— Quellenauszug —
━━━━━━━━
Spurgeon, Charles Haddon - Der Weizen in der Scheune.
„Aber den Weizen sammelt mir in meine Scheuern.“
Matth. 13, 30.
„Den Weizen sammelt mir in meine Scheuern.“ Dann ist der Zweck des Menschensohnes erreicht. Er säte guten Samen, und seine Scheuern werden desselben zuletzt voll werden. Werdet nicht mutlos, ihr Knechte Gottes, das Vorhaben des Herrn wird nicht getäuscht. „Darum, dass seine Seele gearbeitet hat, wird er seine Lust sehen und die Fülle haben.“ Er ging hin und weinte und trug edlen Samen, nun kommt er mit Freuden und bringt seine Garben.
„Den Weizen sammelt mir in meine Scheuern.“ Dann sind die Bemühungen des Teufels umsonst. Der Feind kam und säte Unkraut zwischen den Weizen, in der Hoffnung, dass dasselbe den Weizen ruinieren oder doch bedeutend schädigen werde; aber er täuschte sich zuletzt, denn der Weizen reifte und stand bereit zur Ernte. Die Scheuern Christi werden die Fülle haben, und das Unkraut soll den Weizen nicht ersticken. Der Bösewicht wird zu Schanden werden.
Zur Sammlung des Weizens werden die guten Engel angestellt: „Die Schnitter aber sind die Engel.“ Dieses ist eine besondere Schmach für den großen Engel der Finsternis. Er sät Unkraut und versucht, die Ernte zu zerstören; und deshalb werden die guten Engel bestellt, seine Niederlage zu feiern, und sich zu freuen mit dem Herrn über das Gedeihen des Ackerwerks Gottes. Der Satan gewinnt nichts durch seine Einmischung, er wird in allen seinen Angriffen zurückgeschlagen, und so die Drohung erfüllt werden: „Auf deinem Bauch sollt du gehen1) und Erde essen.“
Indem den Engeln Arbeit übertragen wird, sind alle vernünftigen Geschöpfe, soweit sie uns bekannt sind, in der Ausführung des Erlösungswerkes interessiert; sei es nun, um dasselbe zu hemmen oder zu fördern, es begeistert alle. Allen werden die wunderbaren Werke Gottes offenbar, denn dieses ist nicht im Winkel geschehen.
Wir vergessen die Engel zu leicht. Lasst uns ihr zartes Mitgefühl uns gegenüber nicht übersehen. Sie nehmen wahr, wie der Herr sich unserer Buße freut, und sie freuen sich mit; sie sind unsere Wächter und die Boten der Gnade im Dienst des Herrn; sie tragen uns auf den Händen, damit wir unseren Fuß nicht an einen Stein stoßen, und wenn wir zum Sterben kommen, so tragen sie uns heim in den Schoß des Herrn. Es ist eine unserer Freuden, dass wir gekommen sind zu den Scharen vieler tausend Engel. Lasst uns ihrer mit Liebe und Freude gedenken.
━━━━━━━━
— Inhalt des Datensatzes —
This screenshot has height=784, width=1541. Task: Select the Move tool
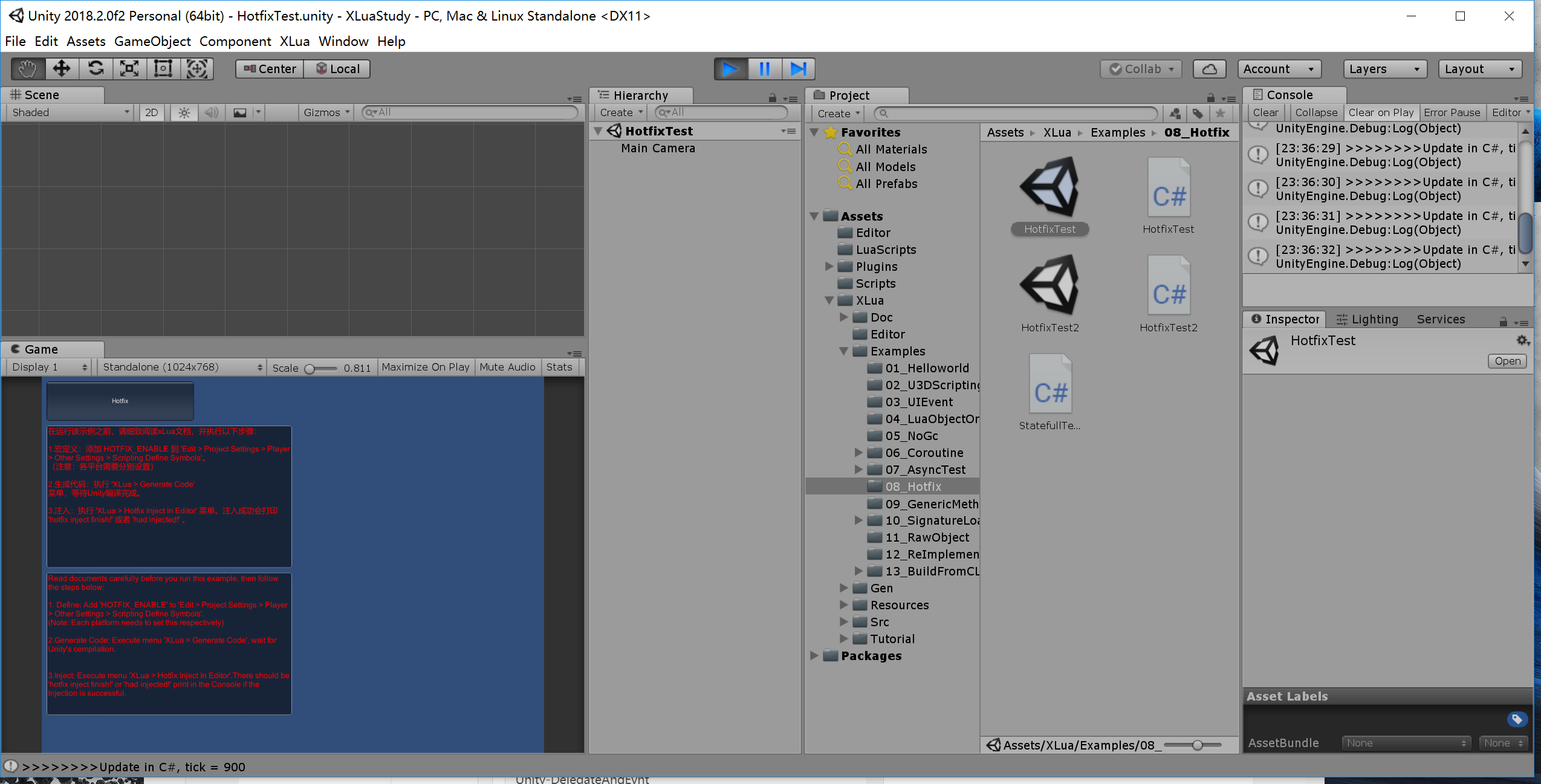point(61,68)
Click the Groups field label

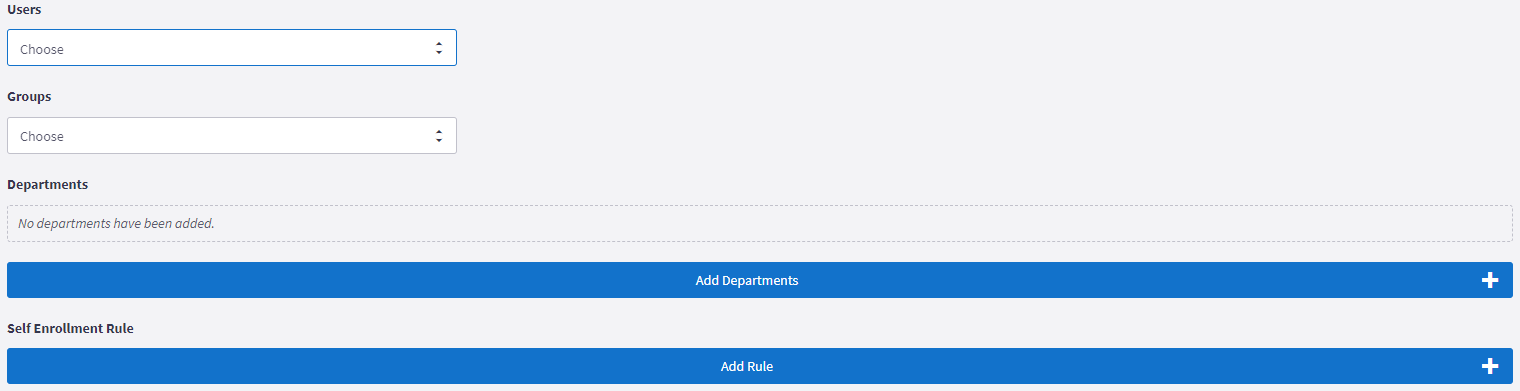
━━━━━━━━
— Anforderungen —
Schreiben Sie aus dem Quellenauszug den Abschnitt wortgetreu ab, der mit den Worten beginnt, die „Spurgeon, Charles Haddon“ enthalten, und mit „bringt seine Garben.“ schließt.

— Das Ergebnis —
Spurgeon, Charles Haddon - Der Weizen in der Scheune.
„Aber den Weizen sammelt mir in meine Scheuern.“
Matth. 13, 30.
„Den Weizen sammelt mir in meine Scheuern.“ Dann ist der Zweck des Menschensohnes erreicht. Er säte guten Samen, und seine Scheuern werden desselben zuletzt voll werden. Werdet nicht mutlos, ihr Knechte Gottes, das Vorhaben des Herrn wird nicht getäuscht. „Darum, dass seine Seele gearbeitet hat, wird er seine Lust sehen und die Fülle haben.“ Er ging hin und weinte und trug edlen Samen, nun kommt er mit Freuden und bringt seine Garben.